Despite its immense size and ubiquitous national presence, nearly half of the SEIU’s nearly 2 million members belong to just four local unions, whose members are mostly split between the East and West Coasts of the United States. Those locals are major political players both at the state and national level, wielding financial contributions, organizing and endorsements to advance their goals, protect their members and gain more power.
The largest of these “big four” is 1199SEIU United Healthcare Workers East, which claims more than 450,000 members along the East Coast. Initially organized as an independent union of pharmacy workers in New York in 1932, 1199 joined up with the SEIU in 1998, eventually adding other, smaller unions to its ranks to achieve the mega-local status it enjoys today. The local is led by George Gresham, who started as a hospital housekeeper and worked his way up to the powerful union’s presidency. 1199 is a force in state politics, too, supporting allies and persuading enemies. The union, ostensibly progressive, has been known to endorse more centrist lawmakers, even many Republicans, as long as those officials commit to increasing wages and protecting member jobs.

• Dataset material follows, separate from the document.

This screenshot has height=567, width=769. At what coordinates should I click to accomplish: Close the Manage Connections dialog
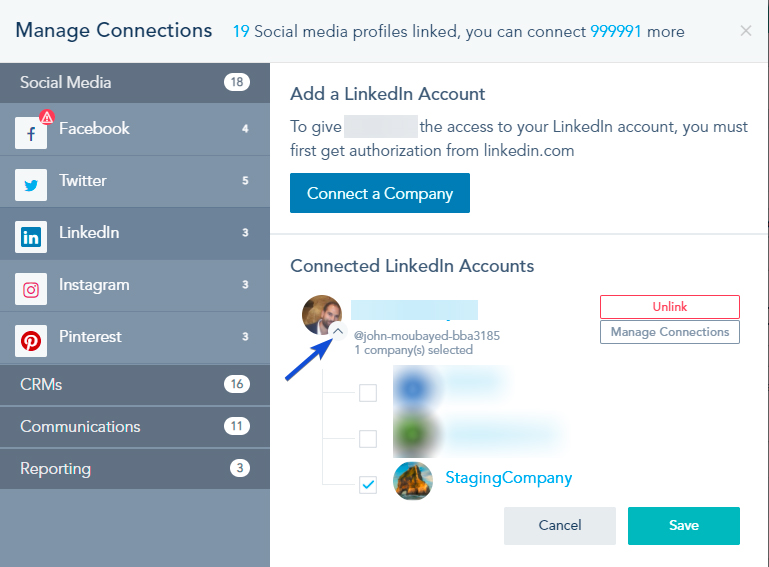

Another of SEIU’s big four, Local 32BJ, is likewise infamous for its support of center-left New York politicians and policies that are anathema to the progressive left. In 2018, 32BJ (home to some 177,000 maintenance, public service and airport workers along the East Coast) left the Working Families Party in protest of the coalition’s endorsement of Cynthia Nixon over Andrew Cuomo for New York Governor. The union also supported the state’s doomed plan to bring in a new Amazon headquarters, expecting a huge boost in members. Famed labor heavy Hector Figueroa ran the local until his death in 2019, leading to the election of Kyle Bragg as president of 32BJ, one of the most influential positions in American unionism.
Another coveted labor post belongs to April Verrett, who leads SEIU 2015 in California, home to 180,000 long-term care workers throughout the state. Founded five years ago, 2015 is now the SEIU’s second-largest union, a feat they achieved by splitting from another mega-local and swallowing up several others.
The late 2000s and 2010s were a time of turmoil in many a major SEIU chapter, and the West Coast was not exempt. Through a process called trusteeship, the SEIU home base in Washington, D.C., took control of powerful unions across the country by dismissing leaders and shop stewards deemed corrupt or incompetent (or, according to labor journalist Steve Early, disloyal to central command). SEIU top brass then appointed new figureheads. One of these fresh faces was Dave Regan, who still serves as president of SEIU United Healthcare Workers West, or UHW, the local from which 2015 was split, and that then counted more than 150,000 members.
Seeking to unite all of California’s long-term care workers under a single banner, SEIU leadership—specifically, international president Mary Kay Henry, who was also involved in the “wrecking crew” that took over UHW in 2009—spun off tens of thousands of UHW workers into the newly formed Local 2015. Five years later, UHW’s numbers are respectable—around 100,000 members—but still a far cry from pre-2015. Despite the artificial losses (which some labor observers credit to a power struggle between Henry and Regan), UHW is as influential as ever, incubating the ballot-measure-championing Fairness Project and pushing for state-level healthcare reform.
With big unions, big controversy often follows. The big four mega-locals and their leaders have been accused of corruption, political malpractice and worse. For 1199 and 32BJ, supporting Governor Andrew Cuomo and, at times, his right-leaning Democratic and Republican allies, over more progressive challengers appears bafflingly conservative and narrow-minded. For UHW, leaders like Regan and Steve Trossman, one of his top deputies, appear to some unionists to have the opposite problem: being more focused on broad political issues than organizing new shops. Unions have always sought a middle ground between wider politics and advancing the interests of their members, two pursuits than often appear mutually exclusive. The union as a whole has also been rocked by a series of sexual harassment scandals and allegations, some of which involve Regan personally.
Regardless of their direction, so long as the big four locals remain, well, big, their leaders will continue to wield an immense amount of power and influence at home and beyond.